Pengusaha tekstil Indonesia berharap negosiasi tarif dengan AS menghasilkan tarif lebih rendah kalau bisa nol persen untuk menjaga daya saing produk, meningkatkan ekspor, investasi, dan menyerap tenaga kerja, 

Dengan tarif rendah, diharapkan volume ekspor tekstil dan alas kaki meningkat signifikan dan menyelamatkan industri padat karya.

Hal senada disampaikan Ketua Umum Gabungan Pengusaha Kelapa Sawit Indonesia (Gapki), Eddy Martono, menyatakan bahwa peluang Indonesia untuk kembali menikmati tarif ekspor 0 persen ke Amerika Serikat (AS) masih terbuka lebar.

Secara historis, sawit Indonesia pernah dikenakan tarif nol persen di pasar Amerika. Posisi strategis Indonesia sebagai produsen terbesar dunia menjadikannya pemain kunci.

“Indonesia punya pangsa pasar sawit sekitar 89,9 persen. Amerika tidak bisa memproduksi sawit sendiri, jadi mereka tetap membutuhkan kita,” ujar Eddy kepada SUAR di Jakarta (10/12).

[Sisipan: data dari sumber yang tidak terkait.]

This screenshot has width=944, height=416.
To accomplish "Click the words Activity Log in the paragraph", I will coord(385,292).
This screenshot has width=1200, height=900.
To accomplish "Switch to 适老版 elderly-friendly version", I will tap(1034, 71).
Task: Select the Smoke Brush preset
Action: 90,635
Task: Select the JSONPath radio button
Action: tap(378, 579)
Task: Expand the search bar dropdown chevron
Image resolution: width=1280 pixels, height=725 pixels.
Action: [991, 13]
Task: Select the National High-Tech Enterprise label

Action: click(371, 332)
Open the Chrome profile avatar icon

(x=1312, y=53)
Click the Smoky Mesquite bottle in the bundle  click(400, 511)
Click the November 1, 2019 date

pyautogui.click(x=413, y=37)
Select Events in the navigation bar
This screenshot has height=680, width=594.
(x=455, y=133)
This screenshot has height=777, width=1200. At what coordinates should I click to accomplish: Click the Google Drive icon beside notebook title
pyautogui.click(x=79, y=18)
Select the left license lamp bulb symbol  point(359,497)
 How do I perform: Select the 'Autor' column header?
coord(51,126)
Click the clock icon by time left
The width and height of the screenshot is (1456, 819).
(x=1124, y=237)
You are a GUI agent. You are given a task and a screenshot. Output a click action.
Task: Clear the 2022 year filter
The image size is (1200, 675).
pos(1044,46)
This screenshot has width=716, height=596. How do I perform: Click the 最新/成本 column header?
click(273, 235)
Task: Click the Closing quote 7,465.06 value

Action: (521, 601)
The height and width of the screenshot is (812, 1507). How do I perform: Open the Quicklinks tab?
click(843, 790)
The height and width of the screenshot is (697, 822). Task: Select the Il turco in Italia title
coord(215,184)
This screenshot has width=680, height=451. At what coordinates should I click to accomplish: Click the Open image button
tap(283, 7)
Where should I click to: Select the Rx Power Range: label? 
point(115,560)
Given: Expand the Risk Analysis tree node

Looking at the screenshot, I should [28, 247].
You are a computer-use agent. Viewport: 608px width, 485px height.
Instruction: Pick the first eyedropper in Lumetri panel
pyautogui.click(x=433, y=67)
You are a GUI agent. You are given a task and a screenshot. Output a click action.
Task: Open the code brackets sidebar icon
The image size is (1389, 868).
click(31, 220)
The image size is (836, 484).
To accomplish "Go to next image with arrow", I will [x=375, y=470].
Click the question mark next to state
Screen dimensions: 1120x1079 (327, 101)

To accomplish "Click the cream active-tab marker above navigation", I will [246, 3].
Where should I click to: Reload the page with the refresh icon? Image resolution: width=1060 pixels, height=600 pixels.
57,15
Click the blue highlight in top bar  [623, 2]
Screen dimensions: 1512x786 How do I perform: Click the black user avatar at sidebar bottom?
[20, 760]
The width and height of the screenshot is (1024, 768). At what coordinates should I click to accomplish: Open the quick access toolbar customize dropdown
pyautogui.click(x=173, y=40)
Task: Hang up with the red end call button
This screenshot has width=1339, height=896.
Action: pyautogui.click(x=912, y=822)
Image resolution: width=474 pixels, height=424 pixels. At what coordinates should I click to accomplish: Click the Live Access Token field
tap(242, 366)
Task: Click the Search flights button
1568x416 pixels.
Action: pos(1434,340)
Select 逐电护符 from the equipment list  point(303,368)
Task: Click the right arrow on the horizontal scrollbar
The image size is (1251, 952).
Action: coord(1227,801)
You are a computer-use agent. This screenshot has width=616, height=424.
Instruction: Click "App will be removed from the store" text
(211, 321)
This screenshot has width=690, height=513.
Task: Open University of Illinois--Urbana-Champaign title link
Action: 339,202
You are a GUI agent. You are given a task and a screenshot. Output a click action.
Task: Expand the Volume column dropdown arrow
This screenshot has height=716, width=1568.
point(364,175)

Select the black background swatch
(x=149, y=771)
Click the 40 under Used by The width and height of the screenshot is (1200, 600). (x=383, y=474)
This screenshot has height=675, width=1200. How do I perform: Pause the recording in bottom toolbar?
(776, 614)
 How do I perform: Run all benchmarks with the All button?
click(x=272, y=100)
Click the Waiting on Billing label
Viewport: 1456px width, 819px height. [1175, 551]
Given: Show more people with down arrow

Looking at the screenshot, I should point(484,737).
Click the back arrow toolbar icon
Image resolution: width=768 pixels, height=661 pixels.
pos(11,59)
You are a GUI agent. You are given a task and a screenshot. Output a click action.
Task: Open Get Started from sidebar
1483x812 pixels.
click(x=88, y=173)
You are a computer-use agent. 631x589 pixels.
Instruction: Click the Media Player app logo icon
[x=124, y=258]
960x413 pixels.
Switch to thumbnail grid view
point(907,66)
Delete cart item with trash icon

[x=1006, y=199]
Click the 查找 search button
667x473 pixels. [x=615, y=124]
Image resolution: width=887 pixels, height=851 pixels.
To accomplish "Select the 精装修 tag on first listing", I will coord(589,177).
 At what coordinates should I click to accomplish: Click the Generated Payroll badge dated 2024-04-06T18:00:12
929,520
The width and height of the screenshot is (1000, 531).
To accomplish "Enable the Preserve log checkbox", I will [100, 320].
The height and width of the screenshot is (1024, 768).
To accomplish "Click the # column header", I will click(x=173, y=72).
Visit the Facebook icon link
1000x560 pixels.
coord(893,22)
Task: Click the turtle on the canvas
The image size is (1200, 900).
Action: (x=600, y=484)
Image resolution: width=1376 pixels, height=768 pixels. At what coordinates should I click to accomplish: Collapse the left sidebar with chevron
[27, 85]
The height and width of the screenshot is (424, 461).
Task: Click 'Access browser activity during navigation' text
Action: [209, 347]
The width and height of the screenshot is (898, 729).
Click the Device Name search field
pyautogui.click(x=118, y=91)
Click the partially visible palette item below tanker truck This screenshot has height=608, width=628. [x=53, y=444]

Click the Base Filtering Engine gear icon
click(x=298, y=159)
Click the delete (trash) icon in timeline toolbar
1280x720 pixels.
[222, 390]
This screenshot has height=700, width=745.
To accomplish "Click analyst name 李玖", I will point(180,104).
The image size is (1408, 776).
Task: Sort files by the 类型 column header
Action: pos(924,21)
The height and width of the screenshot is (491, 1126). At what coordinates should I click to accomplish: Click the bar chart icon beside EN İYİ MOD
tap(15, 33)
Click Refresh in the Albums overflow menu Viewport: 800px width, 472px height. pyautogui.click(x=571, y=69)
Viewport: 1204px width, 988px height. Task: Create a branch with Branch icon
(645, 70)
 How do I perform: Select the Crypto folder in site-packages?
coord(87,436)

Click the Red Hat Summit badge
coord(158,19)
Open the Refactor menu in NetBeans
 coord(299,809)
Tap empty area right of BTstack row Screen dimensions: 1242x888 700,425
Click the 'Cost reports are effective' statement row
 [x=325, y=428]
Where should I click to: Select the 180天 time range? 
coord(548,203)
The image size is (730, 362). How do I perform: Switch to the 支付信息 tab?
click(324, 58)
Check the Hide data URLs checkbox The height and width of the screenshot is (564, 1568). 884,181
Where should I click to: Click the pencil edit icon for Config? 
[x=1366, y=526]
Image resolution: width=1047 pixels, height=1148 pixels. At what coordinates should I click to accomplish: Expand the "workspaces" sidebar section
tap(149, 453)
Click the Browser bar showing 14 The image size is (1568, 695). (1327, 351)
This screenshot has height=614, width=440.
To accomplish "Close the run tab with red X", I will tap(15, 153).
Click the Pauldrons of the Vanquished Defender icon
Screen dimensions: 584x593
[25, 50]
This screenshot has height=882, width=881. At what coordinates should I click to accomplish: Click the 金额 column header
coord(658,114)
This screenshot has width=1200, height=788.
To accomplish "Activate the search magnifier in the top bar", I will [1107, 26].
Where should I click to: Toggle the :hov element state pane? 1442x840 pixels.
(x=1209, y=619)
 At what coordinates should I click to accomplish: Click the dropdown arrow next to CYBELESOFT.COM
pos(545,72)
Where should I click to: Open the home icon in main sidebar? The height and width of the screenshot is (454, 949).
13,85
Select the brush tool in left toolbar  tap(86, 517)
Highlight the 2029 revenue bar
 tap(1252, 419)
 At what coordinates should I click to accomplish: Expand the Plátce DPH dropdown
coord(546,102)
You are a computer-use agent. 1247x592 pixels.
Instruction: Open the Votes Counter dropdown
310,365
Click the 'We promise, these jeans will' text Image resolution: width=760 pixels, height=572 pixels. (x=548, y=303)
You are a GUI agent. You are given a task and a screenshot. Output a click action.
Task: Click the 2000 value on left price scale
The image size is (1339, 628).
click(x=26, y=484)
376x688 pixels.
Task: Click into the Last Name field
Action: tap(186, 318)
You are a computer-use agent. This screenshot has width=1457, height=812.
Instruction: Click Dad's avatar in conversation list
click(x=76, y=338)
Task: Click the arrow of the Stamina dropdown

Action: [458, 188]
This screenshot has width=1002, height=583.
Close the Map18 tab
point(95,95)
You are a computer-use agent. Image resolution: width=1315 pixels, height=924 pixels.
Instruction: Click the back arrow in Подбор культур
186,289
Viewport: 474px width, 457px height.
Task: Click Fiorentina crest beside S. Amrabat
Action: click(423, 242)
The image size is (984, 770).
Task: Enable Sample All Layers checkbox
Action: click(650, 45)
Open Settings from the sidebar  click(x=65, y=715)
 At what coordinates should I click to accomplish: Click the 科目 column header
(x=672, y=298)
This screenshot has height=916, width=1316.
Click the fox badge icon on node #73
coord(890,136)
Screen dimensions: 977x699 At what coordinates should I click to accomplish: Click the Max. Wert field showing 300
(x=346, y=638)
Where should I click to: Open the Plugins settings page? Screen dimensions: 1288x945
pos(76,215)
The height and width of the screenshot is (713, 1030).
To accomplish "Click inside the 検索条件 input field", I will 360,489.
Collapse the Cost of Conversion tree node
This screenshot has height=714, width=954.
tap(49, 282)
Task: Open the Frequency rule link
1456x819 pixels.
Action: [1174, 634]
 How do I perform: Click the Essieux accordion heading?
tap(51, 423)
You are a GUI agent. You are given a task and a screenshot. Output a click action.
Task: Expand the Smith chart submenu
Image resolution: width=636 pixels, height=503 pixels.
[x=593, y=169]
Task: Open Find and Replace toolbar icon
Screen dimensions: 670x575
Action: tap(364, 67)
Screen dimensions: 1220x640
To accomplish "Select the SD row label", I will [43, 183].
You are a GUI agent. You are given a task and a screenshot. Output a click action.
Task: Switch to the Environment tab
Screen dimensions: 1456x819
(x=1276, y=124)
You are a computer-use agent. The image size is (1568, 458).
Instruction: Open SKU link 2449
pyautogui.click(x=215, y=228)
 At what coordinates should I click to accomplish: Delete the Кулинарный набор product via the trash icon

Eddy menilai, hubungan ekonomi antara Indonesia dan Amerika Serikat selama ini bersifat saling menguntungkan (mutual benefit). Permintaan sawit dari pasar Amerika cukup tinggi, terutama untuk kebutuhan industri pangan dan kosmetik.

Kepala Badan Karantina Indonesia Sahat Manaor Panggabean (kanan) bersama Wakil Gubernur Sumbar Vasko Ruseimy (kedua kanan) memasang segel kontainer saat pelepasan ekspor kulit kayu manis di Padang Pariaman, Sumatera Barat, Rabu (26/11/2025). ANTARA FOTO/Iggoy el Fitra/foc.

Pengamat Ekonomi Indef Eko Listiyanto mengatakan dalam proses negosiasi dengan AS, pemerintah harus memperjuangkan akses pasar lebih baik untuk komoditas ekspor.

“Komoditas ekspor utama yang harus diperjuangkan adalah sawit, kakao, karet, tekstil dengan tarif rendah/nol persen,” ujar dia kepada SUAR di Jakarta (10/12).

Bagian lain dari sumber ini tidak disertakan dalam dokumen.